[Text to read]
— Begin —

My father and what he could not say


- Son’s tribute to Taseer

Aatish Taseer, the Delhi-based son of slain Punjab governor Salmaan Taseer, mourns his father’s death

I have recently flown home from North America. In airport after international airport, the world’s papers carried front-page images of my father’s assassin.
A 26-year-old boy, with a beard, a forehead calloused from prayer, and the serene expression of a man assured of some higher reward. Last Tuesday, this boy, hardly older than my youngest brother whose 25th birthday it was that day, shot to death my father, the governor of Punjab, in a market in Islamabad.
My father had always taken pleasure in eluding his security, sometimes appearing without any at all in open-air restaurants with his family, but in this last instance it would not have mattered, for the boy who killed him was a member of his security detail.
It appears now that the plan to kill my father had been in his assassin’s mind, even revealed to a few confidants, for many days before he carried the act to its fruition. And it is a great source of pain to me, among other things, that my father, always brazen and confident, had spent those last few hours in the company of men who kept a plan to kill him in their breasts.
But perhaps it could have been no other way, for my father would not only have not recognised his assassins, he would not have recognised the country that produced a boy like that.

— End —

[Stated goal A]
Name every geographic place mentioned in the tribute to Salmaan Taseer.
The tribute above and the rows that follow are unrelated.

[Supplied entries]
— Begin —

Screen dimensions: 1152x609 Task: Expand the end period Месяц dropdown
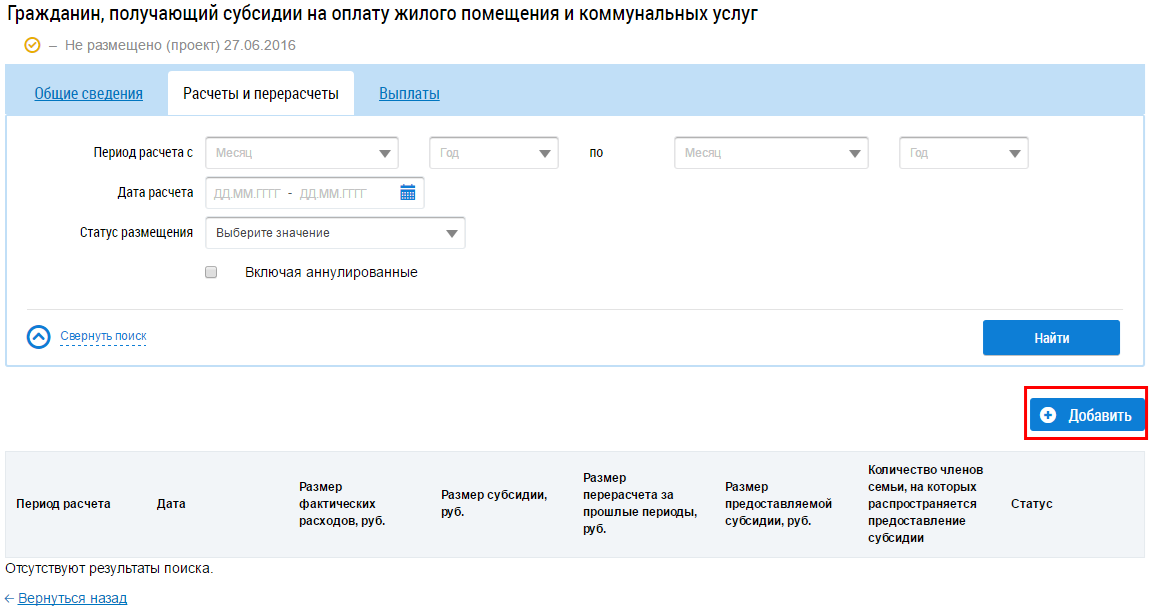(771, 153)
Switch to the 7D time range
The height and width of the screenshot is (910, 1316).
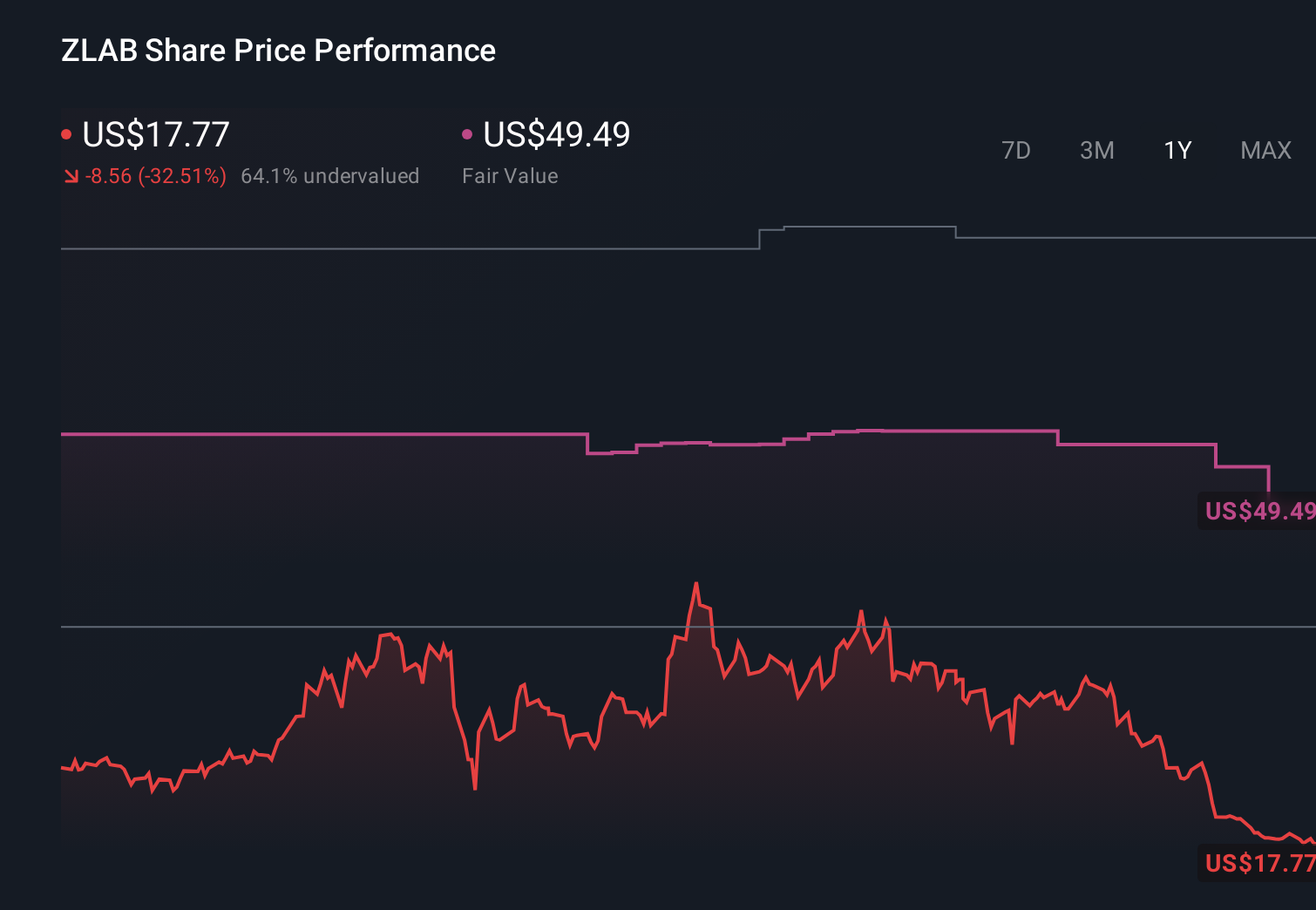[1016, 150]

— End —

[Stated goal B]
Copy out all the rows in Block 1 line for line, without the pictures.

[Final answer A]
Delhi, Punjab, North America, Islamabad

[Final answer B]
Screen dimensions: 1152x609 Task: Expand the end period Месяц dropdown
(771, 153)
Switch to the 7D time range
The height and width of the screenshot is (910, 1316).
[1016, 150]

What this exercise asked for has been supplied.